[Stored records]

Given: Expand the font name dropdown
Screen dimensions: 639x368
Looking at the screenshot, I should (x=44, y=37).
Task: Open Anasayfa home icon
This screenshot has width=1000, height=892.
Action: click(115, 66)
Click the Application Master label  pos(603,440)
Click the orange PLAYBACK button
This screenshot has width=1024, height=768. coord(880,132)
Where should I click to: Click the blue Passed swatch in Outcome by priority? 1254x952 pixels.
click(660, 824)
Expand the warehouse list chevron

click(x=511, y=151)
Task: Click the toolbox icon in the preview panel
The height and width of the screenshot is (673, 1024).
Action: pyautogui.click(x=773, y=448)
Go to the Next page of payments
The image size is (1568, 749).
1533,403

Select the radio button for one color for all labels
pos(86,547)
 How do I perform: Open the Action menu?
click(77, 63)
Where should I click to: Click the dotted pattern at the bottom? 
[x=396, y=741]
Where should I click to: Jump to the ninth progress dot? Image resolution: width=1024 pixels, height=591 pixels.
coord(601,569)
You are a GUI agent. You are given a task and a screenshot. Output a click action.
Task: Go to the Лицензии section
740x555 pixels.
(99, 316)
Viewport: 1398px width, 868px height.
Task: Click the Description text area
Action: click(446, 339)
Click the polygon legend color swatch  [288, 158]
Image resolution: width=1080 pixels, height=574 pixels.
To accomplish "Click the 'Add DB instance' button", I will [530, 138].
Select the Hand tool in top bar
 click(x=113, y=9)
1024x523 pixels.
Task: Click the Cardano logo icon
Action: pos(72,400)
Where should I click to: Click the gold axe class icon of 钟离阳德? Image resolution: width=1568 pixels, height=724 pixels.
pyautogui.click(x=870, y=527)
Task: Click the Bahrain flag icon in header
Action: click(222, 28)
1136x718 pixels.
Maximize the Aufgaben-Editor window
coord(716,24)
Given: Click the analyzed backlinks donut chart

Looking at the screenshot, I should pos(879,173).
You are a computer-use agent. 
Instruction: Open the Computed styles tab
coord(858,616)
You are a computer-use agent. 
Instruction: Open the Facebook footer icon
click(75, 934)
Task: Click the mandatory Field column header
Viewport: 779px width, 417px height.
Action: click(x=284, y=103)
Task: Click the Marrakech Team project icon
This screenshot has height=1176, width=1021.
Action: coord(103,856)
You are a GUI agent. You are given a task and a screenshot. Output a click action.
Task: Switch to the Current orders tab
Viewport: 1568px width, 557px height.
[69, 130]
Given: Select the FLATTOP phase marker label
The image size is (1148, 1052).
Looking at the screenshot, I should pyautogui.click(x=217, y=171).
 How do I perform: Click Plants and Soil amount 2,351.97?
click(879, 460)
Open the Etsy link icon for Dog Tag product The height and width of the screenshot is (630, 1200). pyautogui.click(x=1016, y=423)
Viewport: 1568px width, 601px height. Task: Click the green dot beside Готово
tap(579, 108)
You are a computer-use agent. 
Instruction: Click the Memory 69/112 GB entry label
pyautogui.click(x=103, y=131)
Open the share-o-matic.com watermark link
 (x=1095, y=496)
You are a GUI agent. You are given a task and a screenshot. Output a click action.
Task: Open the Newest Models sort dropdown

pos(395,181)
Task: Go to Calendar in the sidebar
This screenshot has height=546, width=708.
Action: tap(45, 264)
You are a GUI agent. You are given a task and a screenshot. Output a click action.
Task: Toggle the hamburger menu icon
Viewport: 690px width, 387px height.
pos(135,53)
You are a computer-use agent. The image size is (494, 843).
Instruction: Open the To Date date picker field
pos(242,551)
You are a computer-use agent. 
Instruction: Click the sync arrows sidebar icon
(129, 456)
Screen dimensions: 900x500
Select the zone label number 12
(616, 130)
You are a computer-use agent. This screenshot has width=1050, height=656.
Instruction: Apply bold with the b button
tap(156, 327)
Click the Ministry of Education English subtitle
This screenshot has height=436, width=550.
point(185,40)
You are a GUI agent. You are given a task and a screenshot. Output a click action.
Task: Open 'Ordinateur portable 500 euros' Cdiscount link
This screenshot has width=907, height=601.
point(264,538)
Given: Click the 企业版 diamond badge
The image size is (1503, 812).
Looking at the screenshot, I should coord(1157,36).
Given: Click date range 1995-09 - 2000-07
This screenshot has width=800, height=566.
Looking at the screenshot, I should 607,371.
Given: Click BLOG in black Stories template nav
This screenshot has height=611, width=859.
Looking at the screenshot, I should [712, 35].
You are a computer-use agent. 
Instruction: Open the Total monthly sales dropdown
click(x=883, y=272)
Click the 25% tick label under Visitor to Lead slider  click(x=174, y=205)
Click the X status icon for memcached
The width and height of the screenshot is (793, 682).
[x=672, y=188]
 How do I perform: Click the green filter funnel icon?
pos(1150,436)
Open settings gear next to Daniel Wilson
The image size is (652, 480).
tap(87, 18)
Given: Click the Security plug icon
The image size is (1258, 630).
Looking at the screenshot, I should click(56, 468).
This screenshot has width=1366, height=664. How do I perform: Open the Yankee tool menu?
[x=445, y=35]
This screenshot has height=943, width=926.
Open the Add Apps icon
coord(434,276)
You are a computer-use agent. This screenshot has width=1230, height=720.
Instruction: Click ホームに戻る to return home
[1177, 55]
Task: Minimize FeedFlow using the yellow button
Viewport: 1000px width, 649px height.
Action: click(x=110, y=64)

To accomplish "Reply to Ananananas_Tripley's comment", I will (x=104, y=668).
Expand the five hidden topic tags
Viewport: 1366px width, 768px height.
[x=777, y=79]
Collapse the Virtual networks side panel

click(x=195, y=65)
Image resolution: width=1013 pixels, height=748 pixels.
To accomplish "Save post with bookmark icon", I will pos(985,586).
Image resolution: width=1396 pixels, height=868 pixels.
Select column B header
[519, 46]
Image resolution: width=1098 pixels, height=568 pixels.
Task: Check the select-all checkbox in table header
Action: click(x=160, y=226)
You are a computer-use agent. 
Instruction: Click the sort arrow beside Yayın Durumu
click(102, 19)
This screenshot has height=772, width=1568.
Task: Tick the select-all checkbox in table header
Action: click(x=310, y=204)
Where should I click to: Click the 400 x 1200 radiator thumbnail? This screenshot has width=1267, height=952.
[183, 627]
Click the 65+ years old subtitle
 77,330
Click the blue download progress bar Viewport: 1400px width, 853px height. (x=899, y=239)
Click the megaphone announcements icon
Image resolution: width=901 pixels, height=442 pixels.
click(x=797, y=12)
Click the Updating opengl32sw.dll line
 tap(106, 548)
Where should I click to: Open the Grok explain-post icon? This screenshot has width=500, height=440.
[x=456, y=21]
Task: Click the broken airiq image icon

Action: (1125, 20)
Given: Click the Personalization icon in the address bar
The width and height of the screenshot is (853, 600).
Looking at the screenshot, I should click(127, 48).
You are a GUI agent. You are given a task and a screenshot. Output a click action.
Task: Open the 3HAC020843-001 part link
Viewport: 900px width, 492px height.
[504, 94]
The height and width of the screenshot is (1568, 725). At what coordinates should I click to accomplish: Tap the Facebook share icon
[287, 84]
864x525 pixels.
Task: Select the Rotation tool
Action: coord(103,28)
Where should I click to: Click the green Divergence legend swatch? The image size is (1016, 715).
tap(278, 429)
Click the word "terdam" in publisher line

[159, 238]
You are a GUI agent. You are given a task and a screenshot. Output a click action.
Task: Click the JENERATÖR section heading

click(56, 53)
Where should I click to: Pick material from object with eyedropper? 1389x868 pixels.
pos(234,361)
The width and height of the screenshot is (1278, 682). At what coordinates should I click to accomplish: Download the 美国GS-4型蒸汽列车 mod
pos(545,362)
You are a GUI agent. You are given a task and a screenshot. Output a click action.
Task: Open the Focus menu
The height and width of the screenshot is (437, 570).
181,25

--- What you will do ---
Once you have read the records above, output each of them verbatim.

--- Exercise response ---
Given: Expand the font name dropdown
Screen dimensions: 639x368
Looking at the screenshot, I should (x=44, y=37).
Task: Open Anasayfa home icon
This screenshot has width=1000, height=892.
Action: click(115, 66)
Click the Application Master label  pos(603,440)
Click the orange PLAYBACK button
This screenshot has width=1024, height=768. coord(880,132)
Where should I click to: Click the blue Passed swatch in Outcome by priority? 1254x952 pixels.
click(660, 824)
Expand the warehouse list chevron

click(x=511, y=151)
Task: Click the toolbox icon in the preview panel
The height and width of the screenshot is (673, 1024).
Action: pyautogui.click(x=773, y=448)
Go to the Next page of payments
The image size is (1568, 749).
1533,403

Select the radio button for one color for all labels
pos(86,547)
 How do I perform: Open the Action menu?
click(77, 63)
Where should I click to: Click the dotted pattern at the bottom? 
[x=396, y=741]
Where should I click to: Jump to the ninth progress dot? Image resolution: width=1024 pixels, height=591 pixels.
coord(601,569)
You are a GUI agent. You are given a task and a screenshot. Output a click action.
Task: Go to the Лицензии section
740x555 pixels.
(99, 316)
Viewport: 1398px width, 868px height.
Task: Click the Description text area
Action: click(446, 339)
Click the polygon legend color swatch  [288, 158]
Image resolution: width=1080 pixels, height=574 pixels.
To accomplish "Click the 'Add DB instance' button", I will [530, 138].
Select the Hand tool in top bar
 click(x=113, y=9)
1024x523 pixels.
Task: Click the Cardano logo icon
Action: pos(72,400)
Where should I click to: Click the gold axe class icon of 钟离阳德? Image resolution: width=1568 pixels, height=724 pixels.
pyautogui.click(x=870, y=527)
Task: Click the Bahrain flag icon in header
Action: click(222, 28)
1136x718 pixels.
Maximize the Aufgaben-Editor window
coord(716,24)
Given: Click the analyzed backlinks donut chart

Looking at the screenshot, I should pos(879,173).
You are a computer-use agent. 
Instruction: Open the Computed styles tab
coord(858,616)
You are a computer-use agent. 
Instruction: Open the Facebook footer icon
click(75, 934)
Task: Click the mandatory Field column header
Viewport: 779px width, 417px height.
Action: click(x=284, y=103)
Task: Click the Marrakech Team project icon
This screenshot has height=1176, width=1021.
Action: coord(103,856)
You are a GUI agent. You are given a task and a screenshot. Output a click action.
Task: Switch to the Current orders tab
Viewport: 1568px width, 557px height.
[69, 130]
Given: Select the FLATTOP phase marker label
The image size is (1148, 1052).
Looking at the screenshot, I should pyautogui.click(x=217, y=171).
 How do I perform: Click Plants and Soil amount 2,351.97?
click(879, 460)
Open the Etsy link icon for Dog Tag product The height and width of the screenshot is (630, 1200). pyautogui.click(x=1016, y=423)
Viewport: 1568px width, 601px height. Task: Click the green dot beside Готово
tap(579, 108)
You are a computer-use agent. 
Instruction: Click the Memory 69/112 GB entry label
pyautogui.click(x=103, y=131)
Open the share-o-matic.com watermark link
 (x=1095, y=496)
You are a GUI agent. You are given a task and a screenshot. Output a click action.
Task: Open the Newest Models sort dropdown

pos(395,181)
Task: Go to Calendar in the sidebar
This screenshot has height=546, width=708.
Action: tap(45, 264)
You are a GUI agent. You are given a task and a screenshot. Output a click action.
Task: Toggle the hamburger menu icon
Viewport: 690px width, 387px height.
pos(135,53)
You are a computer-use agent. The image size is (494, 843).
Instruction: Open the To Date date picker field
pos(242,551)
You are a computer-use agent. 
Instruction: Click the sync arrows sidebar icon
(129, 456)
Screen dimensions: 900x500
Select the zone label number 12
(616, 130)
You are a computer-use agent. This screenshot has width=1050, height=656.
Instruction: Apply bold with the b button
tap(156, 327)
Click the Ministry of Education English subtitle
This screenshot has height=436, width=550.
point(185,40)
You are a GUI agent. You are given a task and a screenshot. Output a click action.
Task: Open 'Ordinateur portable 500 euros' Cdiscount link
This screenshot has width=907, height=601.
point(264,538)
Given: Click the 企业版 diamond badge
The image size is (1503, 812).
Looking at the screenshot, I should coord(1157,36).
Given: Click date range 1995-09 - 2000-07
This screenshot has width=800, height=566.
Looking at the screenshot, I should 607,371.
Given: Click BLOG in black Stories template nav
This screenshot has height=611, width=859.
Looking at the screenshot, I should [712, 35].
You are a computer-use agent. 
Instruction: Open the Total monthly sales dropdown
click(x=883, y=272)
Click the 25% tick label under Visitor to Lead slider  click(x=174, y=205)
Click the X status icon for memcached
The width and height of the screenshot is (793, 682).
[x=672, y=188]
 How do I perform: Click the green filter funnel icon?
pos(1150,436)
Open settings gear next to Daniel Wilson
The image size is (652, 480).
tap(87, 18)
Given: Click the Security plug icon
The image size is (1258, 630).
Looking at the screenshot, I should click(56, 468).
This screenshot has width=1366, height=664. How do I perform: Open the Yankee tool menu?
[x=445, y=35]
This screenshot has height=943, width=926.
Open the Add Apps icon
coord(434,276)
You are a computer-use agent. This screenshot has width=1230, height=720.
Instruction: Click ホームに戻る to return home
[1177, 55]
Task: Minimize FeedFlow using the yellow button
Viewport: 1000px width, 649px height.
Action: click(x=110, y=64)

To accomplish "Reply to Ananananas_Tripley's comment", I will (x=104, y=668).
Expand the five hidden topic tags
Viewport: 1366px width, 768px height.
[x=777, y=79]
Collapse the Virtual networks side panel

click(x=195, y=65)
Image resolution: width=1013 pixels, height=748 pixels.
To accomplish "Save post with bookmark icon", I will pos(985,586).
Image resolution: width=1396 pixels, height=868 pixels.
Select column B header
[519, 46]
Image resolution: width=1098 pixels, height=568 pixels.
Task: Check the select-all checkbox in table header
Action: click(x=160, y=226)
You are a computer-use agent. 
Instruction: Click the sort arrow beside Yayın Durumu
click(102, 19)
This screenshot has height=772, width=1568.
Task: Tick the select-all checkbox in table header
Action: click(x=310, y=204)
Where should I click to: Click the 400 x 1200 radiator thumbnail? This screenshot has width=1267, height=952.
[183, 627]
Click the 65+ years old subtitle
 77,330
Click the blue download progress bar Viewport: 1400px width, 853px height. (x=899, y=239)
Click the megaphone announcements icon
Image resolution: width=901 pixels, height=442 pixels.
click(x=797, y=12)
Click the Updating opengl32sw.dll line
 tap(106, 548)
Where should I click to: Open the Grok explain-post icon? This screenshot has width=500, height=440.
[x=456, y=21]
Task: Click the broken airiq image icon

Action: (1125, 20)
Given: Click the Personalization icon in the address bar
The width and height of the screenshot is (853, 600).
Looking at the screenshot, I should click(127, 48).
You are a GUI agent. You are given a task and a screenshot. Output a click action.
Task: Open the 3HAC020843-001 part link
Viewport: 900px width, 492px height.
[504, 94]
The height and width of the screenshot is (1568, 725). At what coordinates should I click to accomplish: Tap the Facebook share icon
[287, 84]
864x525 pixels.
Task: Select the Rotation tool
Action: coord(103,28)
Where should I click to: Click the green Divergence legend swatch? The image size is (1016, 715).
tap(278, 429)
Click the word "terdam" in publisher line

[159, 238]
You are a GUI agent. You are given a task and a screenshot. Output a click action.
Task: Click the JENERATÖR section heading

click(56, 53)
Where should I click to: Pick material from object with eyedropper? 1389x868 pixels.
pos(234,361)
The width and height of the screenshot is (1278, 682). At what coordinates should I click to accomplish: Download the 美国GS-4型蒸汽列车 mod
pos(545,362)
You are a GUI agent. You are given a task and a screenshot. Output a click action.
Task: Open the Focus menu
The height and width of the screenshot is (437, 570).
181,25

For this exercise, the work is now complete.